There are a large variety of coding techniques for image compression, such as Discrete Cosine Transform (DCT) and wavelet-based JPEG-2000 standard, but they may not be optimal for encoding depth information [11]. Krishnamurthy et al [11] proposed a compression method of depth map for DIBR that considers region-of-interest (ROI) coding and reshapes the dynamic range of depth map to reflect the different importance of different depths. In this approach, ROI can be obtained from the depth estimation algorithm and reflect the accuracy of the depth map in that particular region or generated by an edge detector on the depth map. Then the depth map was passed through a function that expands or compresses the dynamic range for higher or lower depth. The experimental results show a performance improvement in coding, 1.1 dB of the PSNR gain, over the standard JPEG-2000 coder.

There are some studies to evaluate the effect of depth map quantization for DIBR. Kim et al conducted the systematic experiments to estimate the depth map quantization level that affords acceptable image quality on DIBR using the depth map from 16-bit to 1-bit depth [9]. The results indicates that a depth map above 7-bit is needed to maintain sufficient image quality for DIBR multiview intermediate image generation. Jung et al analysed the fundamental depth resolution and the factors for cardboard effect from DIBR process to perceived depth resolution on a multiview display [12]. Both numerical comparison with varying the depth resolution and subjective test using 9-view slanted lenticular display result shows that the depth resolution is saturated between 5- and 7-bit. The perceived depth resolution is lower than the fundamental depth resolution and it shows very similar distribution with the fundamental depth resolution.

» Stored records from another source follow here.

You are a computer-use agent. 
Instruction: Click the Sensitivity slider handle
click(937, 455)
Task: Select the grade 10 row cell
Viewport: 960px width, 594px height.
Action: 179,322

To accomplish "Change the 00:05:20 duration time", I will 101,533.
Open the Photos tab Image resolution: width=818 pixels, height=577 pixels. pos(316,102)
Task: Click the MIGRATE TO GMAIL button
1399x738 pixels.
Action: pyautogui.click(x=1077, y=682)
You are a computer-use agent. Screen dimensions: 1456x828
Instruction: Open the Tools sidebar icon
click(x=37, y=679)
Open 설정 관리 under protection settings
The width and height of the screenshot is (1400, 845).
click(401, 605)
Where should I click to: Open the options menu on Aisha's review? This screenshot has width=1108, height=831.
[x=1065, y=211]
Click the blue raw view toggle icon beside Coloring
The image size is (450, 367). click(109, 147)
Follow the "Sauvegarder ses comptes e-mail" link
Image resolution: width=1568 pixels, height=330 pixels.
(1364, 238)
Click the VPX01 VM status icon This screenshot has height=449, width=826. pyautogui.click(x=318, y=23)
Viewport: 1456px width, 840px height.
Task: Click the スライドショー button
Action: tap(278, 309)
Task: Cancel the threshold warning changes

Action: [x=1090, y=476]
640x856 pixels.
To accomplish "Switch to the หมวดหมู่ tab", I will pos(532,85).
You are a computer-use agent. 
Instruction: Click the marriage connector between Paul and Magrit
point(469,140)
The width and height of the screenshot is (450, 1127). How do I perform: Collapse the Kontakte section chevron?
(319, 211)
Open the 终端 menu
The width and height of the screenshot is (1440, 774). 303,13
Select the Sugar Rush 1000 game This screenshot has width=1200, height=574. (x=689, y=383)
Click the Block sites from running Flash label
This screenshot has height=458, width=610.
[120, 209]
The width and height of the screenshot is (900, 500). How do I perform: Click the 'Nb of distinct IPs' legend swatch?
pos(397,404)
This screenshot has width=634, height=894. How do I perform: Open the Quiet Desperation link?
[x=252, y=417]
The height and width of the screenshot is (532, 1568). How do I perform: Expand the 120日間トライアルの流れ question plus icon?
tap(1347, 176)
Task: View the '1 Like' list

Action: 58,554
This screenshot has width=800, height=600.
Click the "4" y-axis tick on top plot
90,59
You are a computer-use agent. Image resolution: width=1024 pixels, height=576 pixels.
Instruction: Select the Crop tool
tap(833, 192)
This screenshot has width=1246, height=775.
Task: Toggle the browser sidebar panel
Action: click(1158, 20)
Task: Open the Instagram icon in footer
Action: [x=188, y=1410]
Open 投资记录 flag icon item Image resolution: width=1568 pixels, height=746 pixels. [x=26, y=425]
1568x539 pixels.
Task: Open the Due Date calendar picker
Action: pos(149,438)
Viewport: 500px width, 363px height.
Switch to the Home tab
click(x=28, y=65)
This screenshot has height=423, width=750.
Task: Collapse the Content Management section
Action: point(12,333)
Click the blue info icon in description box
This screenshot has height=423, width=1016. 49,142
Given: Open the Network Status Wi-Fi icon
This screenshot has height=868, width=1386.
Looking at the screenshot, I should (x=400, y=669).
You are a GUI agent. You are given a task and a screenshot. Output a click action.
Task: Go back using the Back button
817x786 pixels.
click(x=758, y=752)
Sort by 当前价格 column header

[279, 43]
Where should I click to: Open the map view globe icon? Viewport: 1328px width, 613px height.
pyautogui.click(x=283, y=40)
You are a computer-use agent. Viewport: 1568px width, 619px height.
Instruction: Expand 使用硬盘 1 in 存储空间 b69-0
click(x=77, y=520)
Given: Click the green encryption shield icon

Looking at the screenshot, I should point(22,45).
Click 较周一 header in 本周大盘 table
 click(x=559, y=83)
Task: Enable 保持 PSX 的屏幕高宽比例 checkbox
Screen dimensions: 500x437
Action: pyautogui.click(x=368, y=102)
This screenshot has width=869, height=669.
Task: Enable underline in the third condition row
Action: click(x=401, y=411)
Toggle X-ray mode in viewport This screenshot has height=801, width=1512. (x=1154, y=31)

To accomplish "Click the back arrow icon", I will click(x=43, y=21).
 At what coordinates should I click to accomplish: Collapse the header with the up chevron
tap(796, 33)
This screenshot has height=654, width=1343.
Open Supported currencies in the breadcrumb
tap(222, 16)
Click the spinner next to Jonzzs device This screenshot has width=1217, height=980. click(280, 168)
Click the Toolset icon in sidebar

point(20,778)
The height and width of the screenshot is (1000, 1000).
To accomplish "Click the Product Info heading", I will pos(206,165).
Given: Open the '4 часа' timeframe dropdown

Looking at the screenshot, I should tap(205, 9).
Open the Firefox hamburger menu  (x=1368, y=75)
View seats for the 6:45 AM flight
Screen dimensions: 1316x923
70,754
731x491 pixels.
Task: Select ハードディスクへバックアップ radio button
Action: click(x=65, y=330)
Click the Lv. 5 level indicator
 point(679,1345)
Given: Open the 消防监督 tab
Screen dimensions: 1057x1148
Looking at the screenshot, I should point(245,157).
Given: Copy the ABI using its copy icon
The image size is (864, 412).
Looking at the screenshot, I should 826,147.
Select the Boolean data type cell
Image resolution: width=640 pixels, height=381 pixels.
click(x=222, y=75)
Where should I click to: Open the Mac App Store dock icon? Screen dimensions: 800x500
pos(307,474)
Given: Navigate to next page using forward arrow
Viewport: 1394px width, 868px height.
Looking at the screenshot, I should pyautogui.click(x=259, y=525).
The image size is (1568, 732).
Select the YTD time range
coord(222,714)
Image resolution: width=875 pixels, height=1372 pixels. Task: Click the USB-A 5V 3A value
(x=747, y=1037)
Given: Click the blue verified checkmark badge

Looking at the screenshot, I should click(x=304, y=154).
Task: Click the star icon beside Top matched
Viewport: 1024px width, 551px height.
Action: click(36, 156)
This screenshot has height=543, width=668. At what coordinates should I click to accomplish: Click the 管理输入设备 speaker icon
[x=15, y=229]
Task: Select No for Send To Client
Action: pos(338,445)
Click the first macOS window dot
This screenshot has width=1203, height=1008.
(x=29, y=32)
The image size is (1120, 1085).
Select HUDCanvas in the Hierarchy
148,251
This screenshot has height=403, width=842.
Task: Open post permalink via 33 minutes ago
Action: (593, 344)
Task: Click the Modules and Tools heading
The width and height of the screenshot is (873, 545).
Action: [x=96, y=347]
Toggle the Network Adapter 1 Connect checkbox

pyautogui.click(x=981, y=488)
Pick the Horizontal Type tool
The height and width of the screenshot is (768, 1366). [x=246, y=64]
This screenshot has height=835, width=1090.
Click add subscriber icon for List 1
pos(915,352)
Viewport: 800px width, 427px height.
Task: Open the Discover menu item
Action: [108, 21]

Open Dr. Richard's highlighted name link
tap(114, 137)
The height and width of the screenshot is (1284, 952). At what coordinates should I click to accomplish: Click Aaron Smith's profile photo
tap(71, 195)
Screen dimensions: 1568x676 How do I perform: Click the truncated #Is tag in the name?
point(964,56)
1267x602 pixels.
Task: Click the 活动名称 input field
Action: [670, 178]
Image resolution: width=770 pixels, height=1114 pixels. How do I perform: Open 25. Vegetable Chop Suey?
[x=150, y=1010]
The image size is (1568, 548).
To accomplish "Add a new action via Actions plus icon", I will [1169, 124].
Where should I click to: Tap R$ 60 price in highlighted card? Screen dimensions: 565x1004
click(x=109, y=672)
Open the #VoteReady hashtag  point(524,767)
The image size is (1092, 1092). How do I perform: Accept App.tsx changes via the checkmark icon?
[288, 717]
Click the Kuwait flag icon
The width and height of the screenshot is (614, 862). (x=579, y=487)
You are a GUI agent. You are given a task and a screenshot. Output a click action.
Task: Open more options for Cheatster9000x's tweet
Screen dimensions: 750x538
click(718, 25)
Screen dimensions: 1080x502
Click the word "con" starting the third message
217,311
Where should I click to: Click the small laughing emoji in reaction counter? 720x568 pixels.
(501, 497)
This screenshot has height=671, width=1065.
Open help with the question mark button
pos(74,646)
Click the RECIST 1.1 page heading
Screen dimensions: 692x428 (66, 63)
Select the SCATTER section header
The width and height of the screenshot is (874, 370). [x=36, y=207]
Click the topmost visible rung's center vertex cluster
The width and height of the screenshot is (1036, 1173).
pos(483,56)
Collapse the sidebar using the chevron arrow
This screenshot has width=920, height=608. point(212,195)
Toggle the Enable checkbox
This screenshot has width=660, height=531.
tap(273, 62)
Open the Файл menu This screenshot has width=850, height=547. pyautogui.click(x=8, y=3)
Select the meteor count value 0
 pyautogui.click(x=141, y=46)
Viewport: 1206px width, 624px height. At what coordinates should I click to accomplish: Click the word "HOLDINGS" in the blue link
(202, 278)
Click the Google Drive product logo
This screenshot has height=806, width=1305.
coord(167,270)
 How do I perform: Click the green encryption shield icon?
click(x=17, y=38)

Also, the minimum required depth accuracy on DIBR was studied with the navigation range of the virtual camera and the image resolution [13]. In this approach, a simple geometric problem formulation was developed to determine optimal depth scaling for a multiview video system and compared with the more general plenoptic sampling approach. Moreover, various elaborate depth map estimation algorithms were proposed for DIBR. Up-sampling the low-resolution depth from the depth camera image to the same size as the high resolution camera image was proposed to reduce the number of holes in 3D warping [5, 6]. A depth edge enhancement method coupling with a 3D propagation algorithm was proposed to efficiently correct and sharpen the depth edges in a low resolution depth image using high quality color images [7]. Segment-based propagation method composed of several non-overlapping color segments in a depth space was proposed to estimate more refined depth map [14].

Leon et al. studied the effects of depth image quality and compression on 3D video perception. The experiment was conducted on a 42 inch Philips WOWvx auto-stereoscopic display that used 9-view images created from a color image and a depth map (ranging from 0 to 255, i.e., 8-bit depth) [15]. Six videos were selected to represent video with a range of depth complexity. The video compression was done using H.264 depth coding at various qualities (i.e., 100-1000kbps). The experiment results showed that depth could be compressed significantly, to 0.0007 bits per pixel, without affecting the quality of 3D experience. However, the complexity of the depth image and motion had a strong influence on the acceptable levels of depth compression.

 

3. Depth Quantization

The quantization refers to the process of converting a continuous range of values into a finite range of discrete values, such as a function of analogue to digital signals. In this research, we define the depth quantization as a method of mapping the values from a fine-grained depth to a limited range of depth values. However, there is a loss of depth information during the quantization process which causes to make holes on DIBR intermediate view images. In this research, the domain division depth quantization is proposed to minimize the loss of critical depth information around the object of interest in the scene where accurate depth is most crucial. The quantized depth values are modified non-linearly by the domains. This technique aims to reduce the gap between quantization level intervals as a way to minimize the loss of depth information.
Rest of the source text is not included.